Wee Dollie, sweetest Dollie, is not yet walking. She does not have words. She still eats peas. She is still cutting teeth. She is very much still in nappies. 


And yet here [imminently] comes Number Two, "The Little Dude." 


He's a mover, a shaker, and a troublemaker, I can pretty much already tell. Even if I'm wrong and he turns out to be the mellowest squishy lump of a baby in the world, one thing's for sure:  


We need to brace for impact. 


I'm more intimidated -- terrified, really -- about bringing another baby on board. I think it's because last time it was a great mystery, a wonder, an adventure. This time, we know exactly what we're getting into. (And I should note that Baby #1 is an absolute delight. She has her moments, but she has generally slept through the night since she was only months old, which any parent will tell you is the ultimate golden gift from the universe.) 


Between FT work and a one-year old, I haven't had much time to focus on being pregnant. But at this stage, it's hard to ignore: contractions, heartburn, bloating, creaking, peeing, tossing and turning, trying not to dwell on the fact that I have a small-but-growing human churning about in my abdomen...
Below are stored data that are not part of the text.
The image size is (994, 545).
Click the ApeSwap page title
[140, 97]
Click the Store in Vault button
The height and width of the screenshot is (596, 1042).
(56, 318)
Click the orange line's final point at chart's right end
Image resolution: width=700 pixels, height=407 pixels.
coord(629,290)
Spending these final weeks attempting to organize the house, get things tied up at work, file the paperwork I've ignored for the last year, finish tiling a bathroom (somehow, I always end up tiling a bathroom in the last weeks of pregnancy?). But I'm being a little more realistic than last time about what I can accomplish -- at least I let go of finishing my dissertation, learning French and mastering the guitar before the baby arrives. I figure all that can wait until retirement.